AU Press Releases

AU gets $2.8 million in state Regional Development funding

Alfred University will receive $2.8 million to purchase equipment and renovate facilities in its High-Temperature Materials Characterization Laboratory as its portion of the first awards made through Gov. Andrew M. Cuomo’s $785 million Regional Economic Development Council initiative. The award was announced Dec. 8.

"These funds will enable Alfred University to play a vital role in developing the economy of our region," said Alfred University President Charles M. Edmondson in hearing of the award. "Thanks to Catherine Young (state senator, R-Olean), we had already established the foundation of this unique characterization facility.

"Having chaired the Advanced Manufacturing Work Group of the Regional Council, I have a better understanding of just how important Alfred University can be to this regions and all of New York," continued Edmondson, who is a member of the Western New York Regional Economic Development Council appointed by the governor.

"We also gratefully acknowledge the work of the Empire State Development Corp. and Christina Orsi (regional director) personally for its support in this matter." In addition, Edmondson acknowledge Allegany County officials for their support of the project, as well as Lt. Gov. Robert Duffy, state Sen. Majority Leader Dean G. Skelos (R-Nassau County), and state Assembly Speaker Sheldon Silver (R-Manhattan) for "recognizing and supporting Alfred University’s role in this new beginning of economic development in Western New York."

The University intends to use the state funding to continue to build its suite of highly specialized high-temperature characterization equipment and to provide testing facilities for new materials being developed for renewable energy applications, said Doreen Edwards, dean of the Inamori School of Engineering at Alfred University.

Nearly every new consumer product introduced over the past several decades -- computers, cell phones, digital cameras, MP3 players, DVD recorders/players - and every renewable energy technology, including batteries, solid oxide fuel cells, and solar power generation, have been made possible by the development of new materials, engineered to meet exact specifications and to perform in certain ways, said Edwards. Many of the materials are ceramic-based, and many of them require high-temperature processing or must be designed to function at high temperatures or in corrosive environments, she noted.

The state economic development funds will go toward improving capacity for testing applications for high-temperature materials, including labs in wind energy/fluid mechanics; thermal science/solar energy; photovoltaic solar energy/alternative fuels and power conversion. Alfred's lab already provides critical research support to several major NYS companies and small fuel cell development companies.
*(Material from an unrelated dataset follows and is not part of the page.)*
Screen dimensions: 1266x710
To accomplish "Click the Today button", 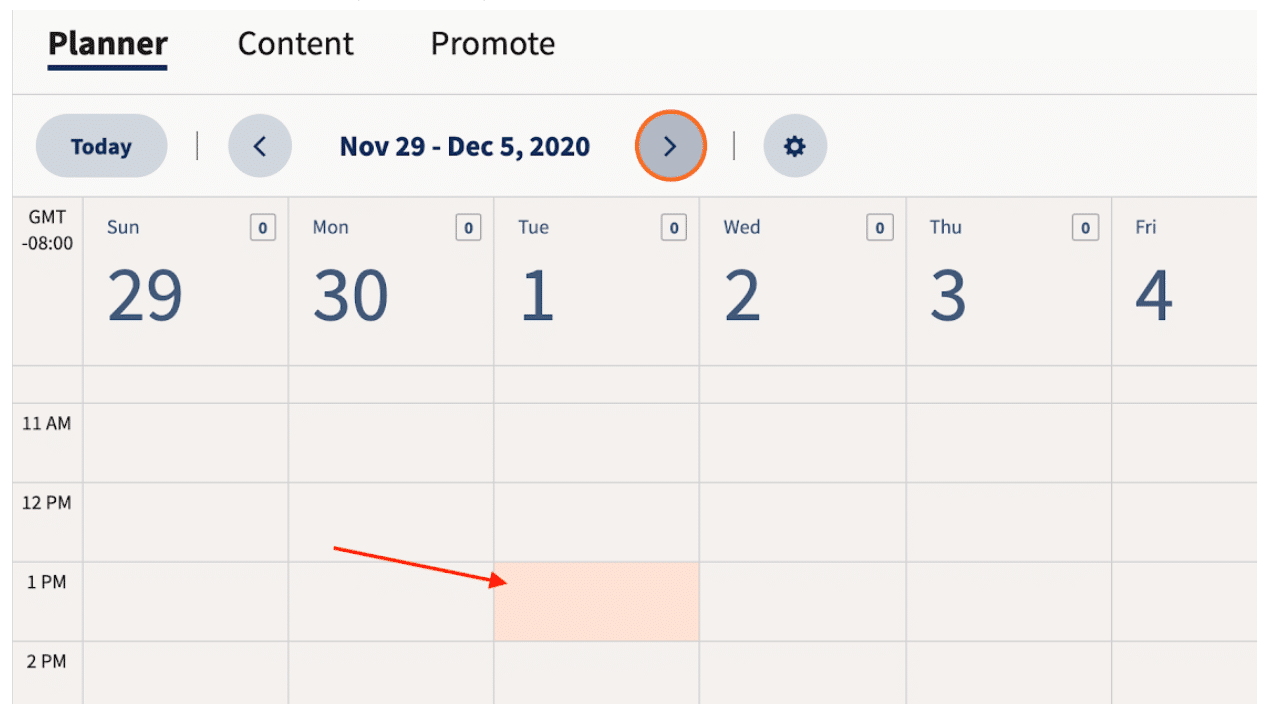I will 101,146.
Edwards explained "It is critical to the continued development of new materials, new processes and ultimately, new products to understand how materials react at high temperatures, either as they are being processed or as they perform. Most analytical and characterization equipment is not designed for high-temperature measurement. Having access to tools specifically designed to analyze and characterize materials at high-temperatures will allow a wide range of industries to develop better, more efficient products. This, in turn, allows industries to retain current jobs and to potentially add new jobs.

"This is the reason Corning Inc. approached Alfred University six years ago with the request that the University’s Inamori School of Engineering establish a high-temperature materials characterization lab," said Edwards.
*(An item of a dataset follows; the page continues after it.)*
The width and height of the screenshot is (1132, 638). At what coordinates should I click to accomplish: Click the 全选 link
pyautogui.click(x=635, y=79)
The facilities now in place at Alfred University are being widely used by large companies, such as Corning, Delphi, Kodak, and General Electric, as well as smaller companies with a potential for growth, such as Solid Fuel Cell in Rochester, and TAM Ceramics in Niagara Falls. The NY BEST Consortium will make extensive use of the facilities in its battery initiative.
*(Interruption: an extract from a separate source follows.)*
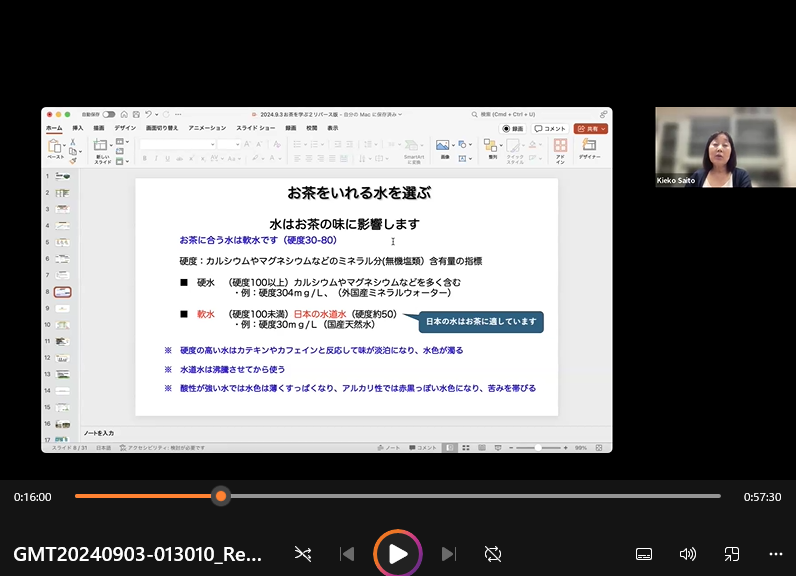Click the orange seek bar handle
Image resolution: width=796 pixels, height=576 pixels.
pos(221,496)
Announced in July, the Regional Economic Development Councils represent a fundamental shift in the state's approach to economic development from a top-down development model to a community-based, performance driven approach which empowers individual areas to develop comprehensive strategic plans that invest in regional solutions to create jobs and economic growth. Alfred is included in the Western New York Council, which includes Allegany, Cattaraugus, Chautauqua, Erie, and Niagara counties.